Et de Hongrie soufflent les braises incandescentes


Sandor Marai, magnifique écrivain hongrois, s'est suicidé en Amérique en 1989. Il avait 89 ans. Claude Rich et Bernard Verley avaient joué il y a trois ans l'adaptation théâtrale de son roman "Les braises". Ce livre est dans la lignée de ces écrivains d'Europe Centrale ayant vécu la bascule du siècle en cette monarchie austro-hongroise qui vit éclore et souvent fuir les meilleurs intellectuels, mais vous connaissez déjà Arthur Schnitzler, Stefan Zweig, Joseph Roth.
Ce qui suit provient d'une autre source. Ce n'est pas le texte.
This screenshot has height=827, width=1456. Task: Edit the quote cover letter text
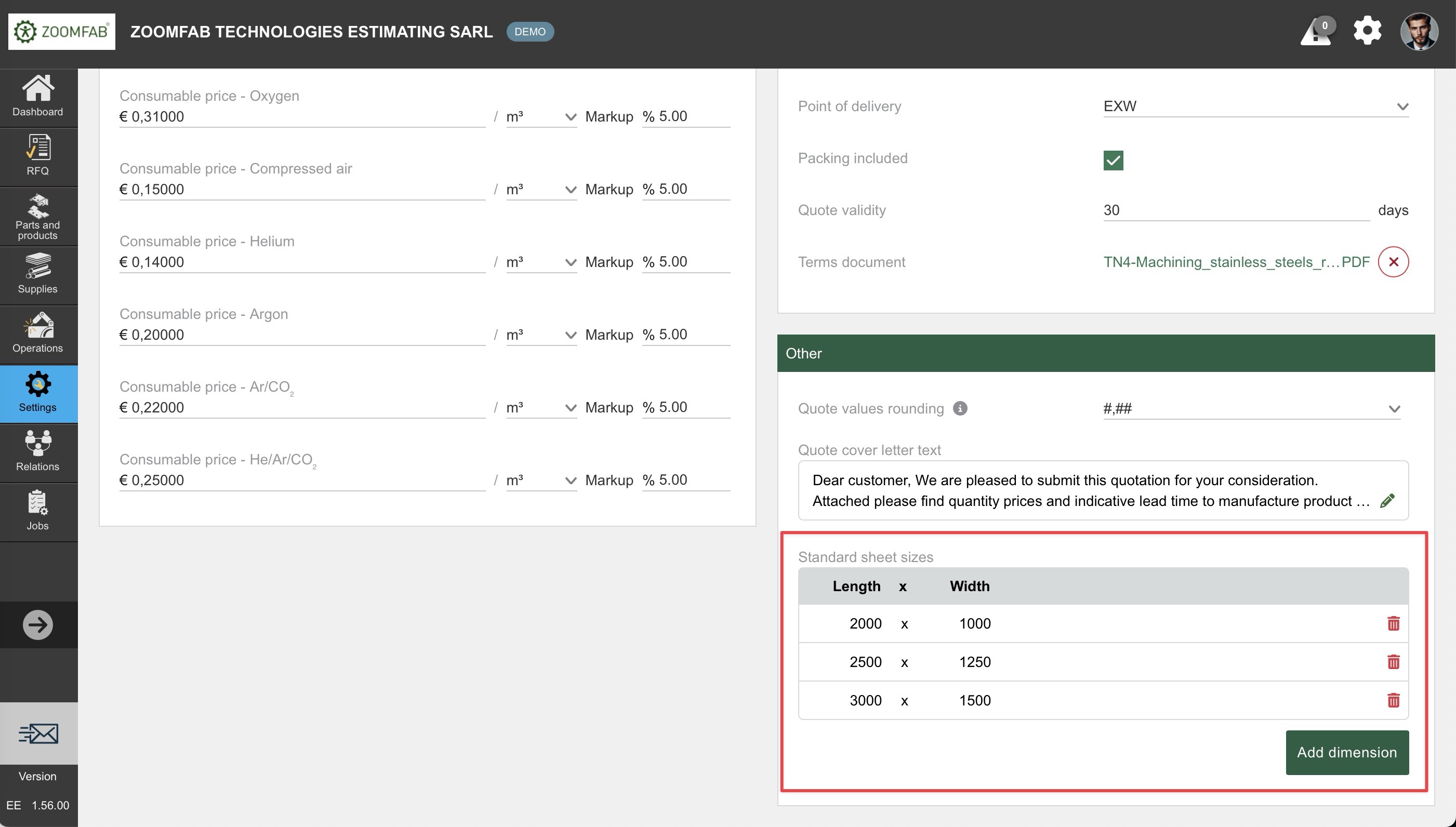pyautogui.click(x=1387, y=501)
En son château le vieux général attend son ancien condisciple qu'il n' a pas revu depuis quarante ans. Mais le monde qui avait réuni leurs jeunesses n'existe plus. Comme enfermé dans son palais le vieux général n' a pas su comprendre le siècle. Son vieil ami, voyageur et homme d'affaires, l'a-t-il mieux saisi au moment où ils se retrouvent dans le salon où rougeoient les braises de leurs souvenirs? Sandor Marai est un écrivain de l'attente et des silences dans cette Europe où les esprits ont perdu leurs repères. Oserai-je citer encore Buzzati si je ne craignais de m'entendre dire qu'il me faut tuer Dino en un sain exorcisme. "Les braises" c'est un voyage dans l'insondable et impossible amitié de deux hommes que tout a séparés et qui ne sont plus guère eux-mêmes que vestiges. Comme les restes du Guépard sur les ruines de la vieille Europe.

"Mémoires de Hongrie" est le récit que fait Sandor Marai de la fin de la guerre. Ecrit en 1970 ce récit narre le changement de propriétaire de la maison Hongrie en 44. Résistant antifasciste avant la guerre puis ennemi de classe lors de l'arrivée des Soviétiques, ce grand intellectuel bourgeois éclairé aura eu du mal, bien du mal, à être simplement hongrois. Comprenant qu'aux noirs assassins succédaient en un fondu enchaîné, très enchaîné, les rouges égorgeurs, Sandor Marai qui savait que l'humanisme deux fois étranglé devrait attendre bien des années, décida de partir en 48: "Pour la première fois de ma vie, j'éprouvais un terrible sentiment d'angoisse. Je venais de comprendre que j'étais libre. Je fus saisi de peur". Et comme l'on partage cette crainte chez cet homme de haute culture et de tradition, détaché de toute idée préconçue. Albin Michel qui édite ces deux livres sort en ce moment même "Métamorphoses d'un mariage. Vous imaginez comme cela me tente de découvrir une autre oeuvre de cet auteur lucide, courageux et embrasé.

Cette grande voix de la littérature européenne s'est tue volontairement. le grand âge lui avait-il rendu l'espoir et apaisé sa peur des barbaries?